İlkgençliğimin İzmir'inde Konak'tan Güzelyalı'ya, sonradan körfez doldurularak yapılan yol yoktu. Özellikle o zamanki adıyla 2. Karantina'dan (sonradan Küçükyalı oldu) Kokaryalı, yani Güzelyalı'ya deniz kıyısı yalılar ile doluydu. Yalıların pek çoğunda ise Yahudiler oturmaktaydı.
Bunlar varlıklı sayılırdı. Öyle ya yalıda ikamet ediyorlardı.
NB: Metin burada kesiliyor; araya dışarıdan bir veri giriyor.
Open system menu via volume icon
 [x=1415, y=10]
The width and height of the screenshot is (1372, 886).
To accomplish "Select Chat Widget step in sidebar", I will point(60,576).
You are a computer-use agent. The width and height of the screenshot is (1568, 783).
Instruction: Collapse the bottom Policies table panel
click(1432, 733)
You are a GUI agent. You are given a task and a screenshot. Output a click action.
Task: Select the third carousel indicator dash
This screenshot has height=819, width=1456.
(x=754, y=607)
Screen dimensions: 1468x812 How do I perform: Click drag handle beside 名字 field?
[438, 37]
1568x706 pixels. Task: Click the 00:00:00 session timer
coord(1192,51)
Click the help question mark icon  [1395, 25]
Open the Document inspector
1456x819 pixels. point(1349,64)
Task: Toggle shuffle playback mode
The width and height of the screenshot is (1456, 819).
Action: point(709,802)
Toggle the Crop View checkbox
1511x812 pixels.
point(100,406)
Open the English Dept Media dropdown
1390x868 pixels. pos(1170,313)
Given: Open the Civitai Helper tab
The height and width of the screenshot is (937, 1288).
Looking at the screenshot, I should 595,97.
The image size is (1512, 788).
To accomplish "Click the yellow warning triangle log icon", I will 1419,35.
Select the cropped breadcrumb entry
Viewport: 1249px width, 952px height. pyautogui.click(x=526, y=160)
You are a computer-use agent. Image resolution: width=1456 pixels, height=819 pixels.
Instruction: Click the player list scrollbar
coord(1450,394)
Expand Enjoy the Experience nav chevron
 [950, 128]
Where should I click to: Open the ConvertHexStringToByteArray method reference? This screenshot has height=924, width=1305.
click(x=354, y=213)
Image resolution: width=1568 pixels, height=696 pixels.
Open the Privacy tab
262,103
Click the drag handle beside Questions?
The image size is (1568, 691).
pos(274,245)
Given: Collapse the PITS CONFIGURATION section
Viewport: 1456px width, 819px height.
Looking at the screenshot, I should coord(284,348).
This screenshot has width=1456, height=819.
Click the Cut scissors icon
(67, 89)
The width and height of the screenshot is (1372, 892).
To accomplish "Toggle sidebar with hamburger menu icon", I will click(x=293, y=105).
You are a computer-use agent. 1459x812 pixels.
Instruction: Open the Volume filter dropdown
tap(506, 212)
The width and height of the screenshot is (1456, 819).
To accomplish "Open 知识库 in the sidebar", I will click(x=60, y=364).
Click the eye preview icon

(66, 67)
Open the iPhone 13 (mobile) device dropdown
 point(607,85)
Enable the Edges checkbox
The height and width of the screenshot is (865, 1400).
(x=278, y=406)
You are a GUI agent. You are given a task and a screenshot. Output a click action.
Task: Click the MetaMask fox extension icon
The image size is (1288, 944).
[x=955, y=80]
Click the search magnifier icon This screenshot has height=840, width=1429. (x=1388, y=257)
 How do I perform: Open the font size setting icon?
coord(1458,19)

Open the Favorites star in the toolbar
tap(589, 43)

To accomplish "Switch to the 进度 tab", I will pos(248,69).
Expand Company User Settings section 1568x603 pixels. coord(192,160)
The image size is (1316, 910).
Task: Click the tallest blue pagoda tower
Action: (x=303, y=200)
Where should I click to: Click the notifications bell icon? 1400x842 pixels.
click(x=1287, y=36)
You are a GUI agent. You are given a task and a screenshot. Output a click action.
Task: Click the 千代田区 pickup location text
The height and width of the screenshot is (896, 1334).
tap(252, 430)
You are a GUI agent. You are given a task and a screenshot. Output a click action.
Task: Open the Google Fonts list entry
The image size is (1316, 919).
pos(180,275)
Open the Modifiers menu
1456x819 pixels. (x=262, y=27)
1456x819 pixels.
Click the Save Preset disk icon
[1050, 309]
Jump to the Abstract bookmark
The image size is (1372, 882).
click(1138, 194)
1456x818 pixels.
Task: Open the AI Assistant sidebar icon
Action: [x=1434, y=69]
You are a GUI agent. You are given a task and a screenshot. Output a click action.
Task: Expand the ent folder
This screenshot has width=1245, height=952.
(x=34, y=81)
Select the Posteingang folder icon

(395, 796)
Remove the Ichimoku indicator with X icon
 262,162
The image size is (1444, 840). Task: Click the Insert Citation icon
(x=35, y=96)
Yoksul Yahudilerin, Romanların ve İzmir garip gureba takımının mekanı ise 'aile evleri' idi.
Bunlar da genellikle üçüncü sınıfını okuduğum Karataş Ortaokulu, şimdinin lisesinin Konak tarafına düşen, İzmir Kız Lisesi'nin karşısındaki deniz kıyısında yer alan evlerdi.
Ev demek de doğru değil, denize inen sokakların iki yakasına konuşlandırılmış odalardı.
Her aile bir odada kalır, yemeklerini ve başka ihtiyaçlarını ortaklaşa bir mekanda giderirlerdi.
Bu evlerin en ünlüsü sanırım Rıza Bey Aile Evi idi, ki bu adla Tarık Dursun K. romanını da yazmıştır.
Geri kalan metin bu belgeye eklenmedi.